When they described the film Panacea in the publicity materials for the Twin Cities Horror Festival as being in the style of David Lynch, it was a very apt way to sum it up. I recall being in the middle of watching Lynch’s Inland Empire and feeling like I was dreaming, even though I knew I was still awake and aware of being seated in someone’s living room watching something on a television screen. The combination of visuals and the soundtrack were so hypnotic that I began to lose track of the boundary between the thing on screen and in my ears, and the context of me and my place in reality. The work the musical group The Poor Nobodys do with Panacea elicits the same response.

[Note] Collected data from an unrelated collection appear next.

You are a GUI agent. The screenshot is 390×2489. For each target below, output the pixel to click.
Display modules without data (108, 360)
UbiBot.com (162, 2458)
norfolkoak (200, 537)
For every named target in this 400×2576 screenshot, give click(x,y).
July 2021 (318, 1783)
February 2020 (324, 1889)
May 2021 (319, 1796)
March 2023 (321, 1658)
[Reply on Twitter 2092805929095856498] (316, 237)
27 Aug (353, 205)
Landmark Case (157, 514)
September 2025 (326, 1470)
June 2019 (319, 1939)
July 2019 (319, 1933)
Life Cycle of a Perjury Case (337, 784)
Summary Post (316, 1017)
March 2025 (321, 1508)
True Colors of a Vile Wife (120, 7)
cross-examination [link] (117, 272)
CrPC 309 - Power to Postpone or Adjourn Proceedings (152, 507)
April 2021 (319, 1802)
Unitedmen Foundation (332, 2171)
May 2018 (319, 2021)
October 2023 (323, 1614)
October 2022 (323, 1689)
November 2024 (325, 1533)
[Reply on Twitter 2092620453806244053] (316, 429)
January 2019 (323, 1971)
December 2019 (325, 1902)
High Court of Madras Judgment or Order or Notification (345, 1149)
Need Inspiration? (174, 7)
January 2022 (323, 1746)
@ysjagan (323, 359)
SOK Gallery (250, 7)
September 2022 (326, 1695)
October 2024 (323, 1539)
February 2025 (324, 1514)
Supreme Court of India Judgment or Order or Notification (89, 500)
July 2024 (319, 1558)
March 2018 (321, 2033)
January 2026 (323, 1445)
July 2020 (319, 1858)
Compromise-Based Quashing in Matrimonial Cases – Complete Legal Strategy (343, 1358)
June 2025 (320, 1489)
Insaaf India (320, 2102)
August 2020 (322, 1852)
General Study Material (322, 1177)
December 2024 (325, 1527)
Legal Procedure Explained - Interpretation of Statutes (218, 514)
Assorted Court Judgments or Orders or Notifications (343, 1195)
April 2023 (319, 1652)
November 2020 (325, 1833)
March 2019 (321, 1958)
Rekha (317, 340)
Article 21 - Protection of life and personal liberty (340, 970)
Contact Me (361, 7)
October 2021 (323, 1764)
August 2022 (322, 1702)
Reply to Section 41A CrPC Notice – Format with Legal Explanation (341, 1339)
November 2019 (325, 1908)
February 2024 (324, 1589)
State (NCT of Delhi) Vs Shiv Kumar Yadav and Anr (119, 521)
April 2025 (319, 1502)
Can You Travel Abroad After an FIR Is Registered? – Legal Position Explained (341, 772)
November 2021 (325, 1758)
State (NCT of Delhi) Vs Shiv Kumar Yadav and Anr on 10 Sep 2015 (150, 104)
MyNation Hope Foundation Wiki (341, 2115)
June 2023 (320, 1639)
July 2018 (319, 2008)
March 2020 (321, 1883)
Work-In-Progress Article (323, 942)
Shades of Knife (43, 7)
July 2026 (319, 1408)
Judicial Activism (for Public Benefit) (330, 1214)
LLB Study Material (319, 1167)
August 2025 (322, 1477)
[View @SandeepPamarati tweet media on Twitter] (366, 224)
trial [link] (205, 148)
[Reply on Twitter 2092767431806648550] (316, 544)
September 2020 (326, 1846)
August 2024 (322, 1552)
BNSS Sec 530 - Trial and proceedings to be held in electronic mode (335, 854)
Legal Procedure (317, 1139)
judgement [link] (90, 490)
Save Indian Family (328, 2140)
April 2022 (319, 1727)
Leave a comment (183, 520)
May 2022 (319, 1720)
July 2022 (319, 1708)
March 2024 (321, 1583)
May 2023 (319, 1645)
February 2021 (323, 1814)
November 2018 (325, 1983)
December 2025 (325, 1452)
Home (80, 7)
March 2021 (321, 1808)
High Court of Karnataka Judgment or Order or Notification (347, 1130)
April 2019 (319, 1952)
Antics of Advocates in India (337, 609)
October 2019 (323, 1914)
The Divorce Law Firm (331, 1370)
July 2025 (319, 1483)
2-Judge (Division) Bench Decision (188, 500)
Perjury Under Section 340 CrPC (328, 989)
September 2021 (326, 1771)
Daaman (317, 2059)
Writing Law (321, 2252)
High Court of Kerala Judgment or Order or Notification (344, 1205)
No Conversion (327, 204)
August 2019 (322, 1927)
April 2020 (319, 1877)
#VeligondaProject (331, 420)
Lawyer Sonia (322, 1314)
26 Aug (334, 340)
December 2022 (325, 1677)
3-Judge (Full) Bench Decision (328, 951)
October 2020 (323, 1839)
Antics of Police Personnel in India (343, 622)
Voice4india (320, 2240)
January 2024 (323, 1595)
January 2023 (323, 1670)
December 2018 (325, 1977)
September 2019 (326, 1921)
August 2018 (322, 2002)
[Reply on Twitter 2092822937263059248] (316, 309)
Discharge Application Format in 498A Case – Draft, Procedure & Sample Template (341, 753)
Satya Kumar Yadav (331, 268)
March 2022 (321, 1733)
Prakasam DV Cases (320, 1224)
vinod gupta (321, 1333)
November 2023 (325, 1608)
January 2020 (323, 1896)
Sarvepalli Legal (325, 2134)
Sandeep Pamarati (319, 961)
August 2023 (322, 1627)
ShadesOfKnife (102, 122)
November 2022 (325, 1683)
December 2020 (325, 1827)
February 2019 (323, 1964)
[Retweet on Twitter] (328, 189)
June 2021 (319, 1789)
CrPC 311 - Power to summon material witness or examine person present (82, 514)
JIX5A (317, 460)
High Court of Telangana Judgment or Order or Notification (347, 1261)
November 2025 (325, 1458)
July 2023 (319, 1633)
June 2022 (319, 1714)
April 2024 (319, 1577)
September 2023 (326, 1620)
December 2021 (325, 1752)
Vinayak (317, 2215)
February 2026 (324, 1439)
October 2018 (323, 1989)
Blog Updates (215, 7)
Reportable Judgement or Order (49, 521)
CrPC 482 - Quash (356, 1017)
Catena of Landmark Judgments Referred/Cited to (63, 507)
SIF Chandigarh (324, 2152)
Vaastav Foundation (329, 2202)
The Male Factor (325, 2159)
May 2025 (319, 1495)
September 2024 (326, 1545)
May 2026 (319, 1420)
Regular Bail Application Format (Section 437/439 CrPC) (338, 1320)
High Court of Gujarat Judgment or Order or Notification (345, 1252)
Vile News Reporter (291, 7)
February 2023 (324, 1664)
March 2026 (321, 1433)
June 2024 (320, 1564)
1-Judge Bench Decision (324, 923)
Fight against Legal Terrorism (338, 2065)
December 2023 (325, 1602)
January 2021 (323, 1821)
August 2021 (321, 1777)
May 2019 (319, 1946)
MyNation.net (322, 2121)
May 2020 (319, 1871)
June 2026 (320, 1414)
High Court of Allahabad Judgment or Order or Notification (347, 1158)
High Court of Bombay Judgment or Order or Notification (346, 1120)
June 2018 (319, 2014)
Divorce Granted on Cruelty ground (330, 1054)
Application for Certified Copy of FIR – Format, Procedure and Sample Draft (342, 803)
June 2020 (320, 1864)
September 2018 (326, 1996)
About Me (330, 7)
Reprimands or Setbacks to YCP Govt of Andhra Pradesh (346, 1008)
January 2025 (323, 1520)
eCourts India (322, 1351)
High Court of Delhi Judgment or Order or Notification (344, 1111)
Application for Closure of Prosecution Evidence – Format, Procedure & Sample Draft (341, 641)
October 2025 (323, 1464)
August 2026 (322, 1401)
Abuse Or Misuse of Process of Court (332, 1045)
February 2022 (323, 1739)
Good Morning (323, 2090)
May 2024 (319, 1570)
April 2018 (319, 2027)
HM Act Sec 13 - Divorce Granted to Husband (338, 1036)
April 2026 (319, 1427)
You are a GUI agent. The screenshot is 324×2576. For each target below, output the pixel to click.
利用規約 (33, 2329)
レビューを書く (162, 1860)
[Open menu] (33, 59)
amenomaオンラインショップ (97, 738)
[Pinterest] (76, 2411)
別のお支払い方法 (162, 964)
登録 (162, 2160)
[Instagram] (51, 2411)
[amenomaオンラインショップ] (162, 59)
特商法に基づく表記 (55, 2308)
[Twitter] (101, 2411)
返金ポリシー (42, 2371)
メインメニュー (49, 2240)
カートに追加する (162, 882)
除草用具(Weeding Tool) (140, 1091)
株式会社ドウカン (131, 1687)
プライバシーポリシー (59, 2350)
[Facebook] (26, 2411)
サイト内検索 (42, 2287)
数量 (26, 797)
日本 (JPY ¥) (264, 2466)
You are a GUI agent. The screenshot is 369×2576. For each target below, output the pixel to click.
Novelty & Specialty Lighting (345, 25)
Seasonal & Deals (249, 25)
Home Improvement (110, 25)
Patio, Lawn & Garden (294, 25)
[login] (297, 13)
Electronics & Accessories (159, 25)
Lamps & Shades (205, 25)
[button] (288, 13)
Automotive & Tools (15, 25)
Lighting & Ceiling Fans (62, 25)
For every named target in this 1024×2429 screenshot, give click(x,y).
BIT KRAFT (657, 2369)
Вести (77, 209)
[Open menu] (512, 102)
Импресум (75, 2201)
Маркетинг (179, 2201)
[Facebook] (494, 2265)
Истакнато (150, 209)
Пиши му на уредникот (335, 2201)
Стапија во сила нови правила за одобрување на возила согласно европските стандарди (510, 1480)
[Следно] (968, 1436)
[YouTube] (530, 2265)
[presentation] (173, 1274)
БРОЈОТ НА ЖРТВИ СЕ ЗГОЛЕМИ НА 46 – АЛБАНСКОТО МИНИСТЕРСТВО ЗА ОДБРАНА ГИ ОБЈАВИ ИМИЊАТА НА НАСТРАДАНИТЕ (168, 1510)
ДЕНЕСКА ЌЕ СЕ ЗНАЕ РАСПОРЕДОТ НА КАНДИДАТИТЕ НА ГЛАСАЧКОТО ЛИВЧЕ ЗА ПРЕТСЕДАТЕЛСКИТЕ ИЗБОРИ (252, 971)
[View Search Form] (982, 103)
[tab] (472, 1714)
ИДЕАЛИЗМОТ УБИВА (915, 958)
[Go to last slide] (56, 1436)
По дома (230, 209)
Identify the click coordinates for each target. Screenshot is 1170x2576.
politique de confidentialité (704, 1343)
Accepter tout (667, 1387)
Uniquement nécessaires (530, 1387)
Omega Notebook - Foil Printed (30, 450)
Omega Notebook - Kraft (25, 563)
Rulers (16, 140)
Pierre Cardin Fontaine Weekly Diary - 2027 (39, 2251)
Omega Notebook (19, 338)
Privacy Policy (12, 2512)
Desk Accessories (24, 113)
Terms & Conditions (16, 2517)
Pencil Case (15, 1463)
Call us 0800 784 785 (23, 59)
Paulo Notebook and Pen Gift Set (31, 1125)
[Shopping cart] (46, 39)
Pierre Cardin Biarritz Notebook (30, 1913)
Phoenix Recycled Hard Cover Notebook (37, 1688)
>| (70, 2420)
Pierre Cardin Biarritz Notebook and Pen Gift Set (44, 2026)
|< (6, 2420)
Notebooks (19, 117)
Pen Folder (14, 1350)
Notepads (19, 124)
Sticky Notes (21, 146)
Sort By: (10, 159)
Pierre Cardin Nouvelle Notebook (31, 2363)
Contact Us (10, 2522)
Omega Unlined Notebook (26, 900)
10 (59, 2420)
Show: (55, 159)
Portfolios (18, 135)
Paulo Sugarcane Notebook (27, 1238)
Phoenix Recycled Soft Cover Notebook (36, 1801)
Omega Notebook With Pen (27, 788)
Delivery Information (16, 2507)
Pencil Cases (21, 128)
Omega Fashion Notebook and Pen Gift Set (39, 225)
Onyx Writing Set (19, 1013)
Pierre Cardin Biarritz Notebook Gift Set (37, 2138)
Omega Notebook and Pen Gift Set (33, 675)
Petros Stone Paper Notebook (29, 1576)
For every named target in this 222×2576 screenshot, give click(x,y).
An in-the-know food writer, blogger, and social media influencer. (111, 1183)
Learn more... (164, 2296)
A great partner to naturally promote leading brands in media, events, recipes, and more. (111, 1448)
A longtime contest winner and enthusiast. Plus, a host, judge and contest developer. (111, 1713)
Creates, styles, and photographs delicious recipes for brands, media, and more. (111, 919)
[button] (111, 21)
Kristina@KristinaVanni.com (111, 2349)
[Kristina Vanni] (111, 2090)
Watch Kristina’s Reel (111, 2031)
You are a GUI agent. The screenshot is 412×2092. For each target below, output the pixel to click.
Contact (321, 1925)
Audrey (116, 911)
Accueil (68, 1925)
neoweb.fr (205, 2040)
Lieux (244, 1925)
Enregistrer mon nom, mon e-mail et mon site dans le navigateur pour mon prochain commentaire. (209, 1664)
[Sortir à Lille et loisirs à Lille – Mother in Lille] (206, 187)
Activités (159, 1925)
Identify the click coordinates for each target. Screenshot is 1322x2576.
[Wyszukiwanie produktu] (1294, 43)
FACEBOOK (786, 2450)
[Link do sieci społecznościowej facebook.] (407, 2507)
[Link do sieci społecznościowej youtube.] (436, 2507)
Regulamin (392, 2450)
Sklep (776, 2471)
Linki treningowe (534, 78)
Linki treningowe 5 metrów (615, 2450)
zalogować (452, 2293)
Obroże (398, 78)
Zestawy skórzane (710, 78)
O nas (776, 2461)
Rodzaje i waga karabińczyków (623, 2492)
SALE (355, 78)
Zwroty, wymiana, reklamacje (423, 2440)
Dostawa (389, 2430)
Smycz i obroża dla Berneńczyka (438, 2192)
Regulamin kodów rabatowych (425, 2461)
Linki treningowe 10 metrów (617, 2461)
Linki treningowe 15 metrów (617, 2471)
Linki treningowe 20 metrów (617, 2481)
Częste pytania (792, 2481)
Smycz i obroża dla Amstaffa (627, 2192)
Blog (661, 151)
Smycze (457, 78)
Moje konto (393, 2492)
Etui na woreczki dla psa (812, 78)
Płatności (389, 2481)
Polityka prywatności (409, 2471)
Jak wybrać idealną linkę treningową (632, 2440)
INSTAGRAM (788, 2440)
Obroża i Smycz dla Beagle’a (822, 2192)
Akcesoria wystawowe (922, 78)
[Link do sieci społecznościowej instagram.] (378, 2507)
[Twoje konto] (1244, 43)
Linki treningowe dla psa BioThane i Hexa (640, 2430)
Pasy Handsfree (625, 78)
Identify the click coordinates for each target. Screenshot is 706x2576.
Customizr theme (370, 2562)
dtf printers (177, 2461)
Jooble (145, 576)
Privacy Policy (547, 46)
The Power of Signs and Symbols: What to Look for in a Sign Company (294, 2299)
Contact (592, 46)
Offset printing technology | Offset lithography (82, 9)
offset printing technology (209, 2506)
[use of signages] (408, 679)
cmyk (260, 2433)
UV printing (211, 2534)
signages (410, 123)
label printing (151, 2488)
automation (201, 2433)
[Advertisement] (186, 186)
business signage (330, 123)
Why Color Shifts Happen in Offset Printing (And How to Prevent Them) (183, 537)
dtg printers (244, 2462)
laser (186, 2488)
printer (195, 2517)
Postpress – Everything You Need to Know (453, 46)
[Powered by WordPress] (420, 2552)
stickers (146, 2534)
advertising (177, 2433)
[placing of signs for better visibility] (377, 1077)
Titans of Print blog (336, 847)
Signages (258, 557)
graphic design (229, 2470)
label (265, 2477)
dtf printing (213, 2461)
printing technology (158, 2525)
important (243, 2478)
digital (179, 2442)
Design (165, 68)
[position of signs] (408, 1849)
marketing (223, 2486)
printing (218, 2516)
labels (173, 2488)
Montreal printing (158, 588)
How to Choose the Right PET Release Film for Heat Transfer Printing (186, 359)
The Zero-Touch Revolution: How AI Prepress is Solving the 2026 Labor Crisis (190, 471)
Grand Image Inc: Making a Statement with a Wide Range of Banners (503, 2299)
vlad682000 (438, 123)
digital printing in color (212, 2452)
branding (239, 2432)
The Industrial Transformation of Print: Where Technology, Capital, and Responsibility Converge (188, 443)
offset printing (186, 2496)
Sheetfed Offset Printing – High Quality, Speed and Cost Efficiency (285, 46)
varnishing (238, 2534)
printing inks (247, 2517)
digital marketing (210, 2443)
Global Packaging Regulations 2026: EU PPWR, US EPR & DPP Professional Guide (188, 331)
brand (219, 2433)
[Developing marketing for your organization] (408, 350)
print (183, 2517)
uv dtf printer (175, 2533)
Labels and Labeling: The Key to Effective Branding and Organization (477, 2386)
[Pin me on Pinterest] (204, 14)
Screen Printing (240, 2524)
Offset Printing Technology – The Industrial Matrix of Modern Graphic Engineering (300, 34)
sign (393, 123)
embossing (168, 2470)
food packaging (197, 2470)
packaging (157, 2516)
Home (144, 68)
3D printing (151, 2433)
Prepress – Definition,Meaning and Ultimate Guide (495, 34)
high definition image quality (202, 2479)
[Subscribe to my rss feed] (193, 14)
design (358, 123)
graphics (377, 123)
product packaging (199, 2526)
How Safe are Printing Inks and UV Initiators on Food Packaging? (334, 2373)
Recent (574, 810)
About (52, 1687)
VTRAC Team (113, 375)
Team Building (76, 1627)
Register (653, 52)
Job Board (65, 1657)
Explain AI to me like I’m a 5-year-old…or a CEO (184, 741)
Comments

The film is a black and white creation by Crist Dahl and Chris Delisle, two filmmakers out of Rochester who combine their own original visual recordings with found footage to create a very weird pastiche. All sound is provided by The Poor Nobodys. They create a soundscape that begins before the first images appear and continues after the last images have faded from view. It’s a solid, unbroken wall of constant sound that ebbs and flows, providing an emotional underpinning that helps ground the strange profusion of overlapping images.
Christa Schneider and Jenna Wyse layer in haunting vocals over their work on the cello and accordion and electric keyboard. Chris Hepola is just as likely to reach into the guts of his piano and pluck the strings there as he is to play on the keys. Eric Struve’s work on the upright bass is the furthest thing from jazz. And Aaron Cantine, Chris Duba, and Albert Perez aren’t really concerned with a discernible melody whether they’re hitting the acoustic or electric guitar, picking up a banjo or mandolin. It’s more about the mood they’re shaping.
Light often flares out in the film. Focus can be sharp and unforgiving, or disquietingly muddy. Give up on narrative or a search for meaning. There are shadows and reflections, human figures and those that are less than human. A field of grass will yield to the field of a man’s beard, but images often only reveal their true nature at their own languid pace. The Poor Nobodys musical accompaniment can make the masks, puppets and bones even creepier than they might otherwise be. Had the soundtrack been a bouncy and comical one, I wonder what sort of meaning and ominousness one might have applied to the images.
As it is, The Poor Nobodys turn Panacea into a perfect fit for the Twin Cities Horror Festival. It’s a mental palette cleanser that’ll leave you in a strange enough mood to take on whatever goes bump in the dark next on your schedule.